We’ve recently encountered a repeated issue with the “Agents” in the TotalMail application that relay between the Mobile Communications provider(s) and TMWSuite, which we have deemed “TotalMail Connection Throttling”.
This has recurred enough that we wanted to highlight the situation and solution applied in case it can assist others with similar issues. If you suspect that you are experiencing this problem then check for the following criteria and behaviors:
COMMON CRITERIA
- Multiple Agent Instances
- High Messaging Volume
- More than ~100 Units
EXHIBITED BEHAVIORS
- Significant Queued Messages/Volumes in the Delivery Agent
- Agents frequently hang or crash when processing messages
- Slow message processing speeds (5+ minutes to leave TotalMail)
- Restart Scripts are continually restarting Agents during processing
- Inability to communicate over the network on the Agent machine
VERIFICATION
To ensure this issue is the cause, run the following command in an Command Prompt on the TotalMail Agent machine.
netstat -anop tcp > “OpenSockets.txt”
notepad “OpenSockets.txt”
This exports a list of all currently open network connections in a file called “OpenSockets.txt” and opens it in Notepad.

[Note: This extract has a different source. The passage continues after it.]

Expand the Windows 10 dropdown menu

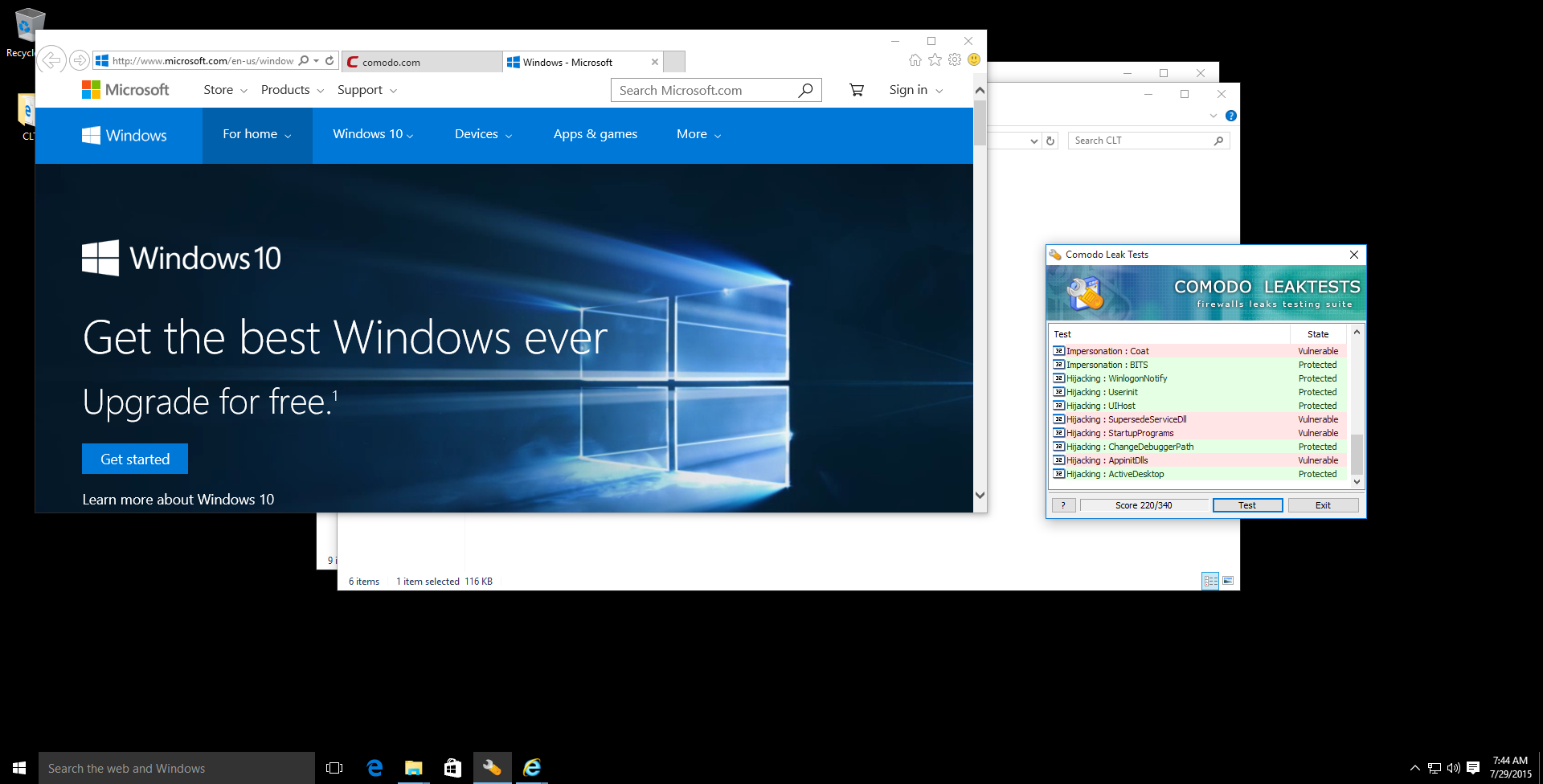pyautogui.click(x=373, y=134)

A typical computer will have a few dozen to a few hundred open sockets. When this issue is occurring you will see THOUSANDS of open Sockets, all of which will say “TIME_WAIT” and have no attached process (0 Process ID at the end).

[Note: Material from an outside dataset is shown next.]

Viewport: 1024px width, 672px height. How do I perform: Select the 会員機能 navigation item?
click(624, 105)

“TotalMail Connection Throttling” is a conflict with the way that these agents communicate information over the network and the default configured limits within the Windows Operating System.
It works like this:
- TotalMail needs to talk to the SQL Server to get/update/process messages.
- It opens a connection to the SQL Server, sends a brief communication, then closes.

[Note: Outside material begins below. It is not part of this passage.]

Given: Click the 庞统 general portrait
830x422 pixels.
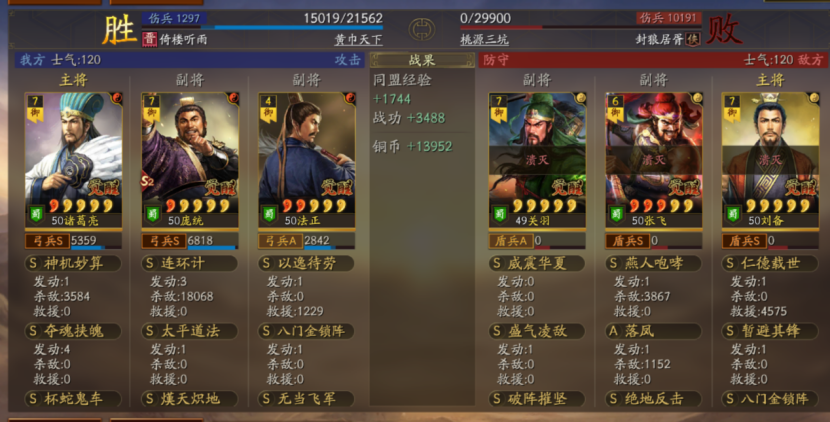Looking at the screenshot, I should click(190, 160).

- Windows leaves the connection open as it doesn’t get a definitive close message from the SQL Server or TotalMail.
- After a period of time these are closed. However there are a limited number of connections available.
- If TotalMail opens them faster than they timeout, eventually you run out of connections and everything pauses until more are free.
The default limits in Windows are approximately 4,000 connections and a timeout of 4 minutes. TotalMail can open several dozen connections per message and per agent meaning that if you are processing more than a few hundred messages every 4 minutes or have several instances running in parallel you can run out of connections.
Fortunately, this is easy to remediate. If you adjust the limits in the default configuration to shorten the timeout and increase the possible number of connections you will set the ceiling high enough that it is unlikely TotalMail can fill the connections up before they timeout.
Adjust the following Registry settings.
[HKEY_LOCAL_MACHINE\SYSTEM\CurrentControlSet\Services\Tcpip\Parameters]
“TcpTimedWaitDelay”=dword:0000001e
“MaxUserPort”=dword:0000ffff
“TcpMaxDataRetransmissions”=dword:00000005
“TcpNumConnections”=dword:00fffffe
This sets the Timeout to the floor of 30 seconds (so TIME_WAIT connections are killed after that much time), increases allowed ports and connections to the maximum possible (65K), and lowers the checks for a TIME_WAIT response.
Once these settings are modified, run the following command in an elevated command prompt (which ensures the Operating System won’t try to tune them from what was set).
netsh int tcp set global autotuninglevel=disabled
Finally, reboot after implementing to observe results. Naturally, I encourage a back up of existing settings before changing (though they’re likely set to Windows default values), however making these modifications has proved to be a very expedient remediation to this issue, so I hope it can help a few more.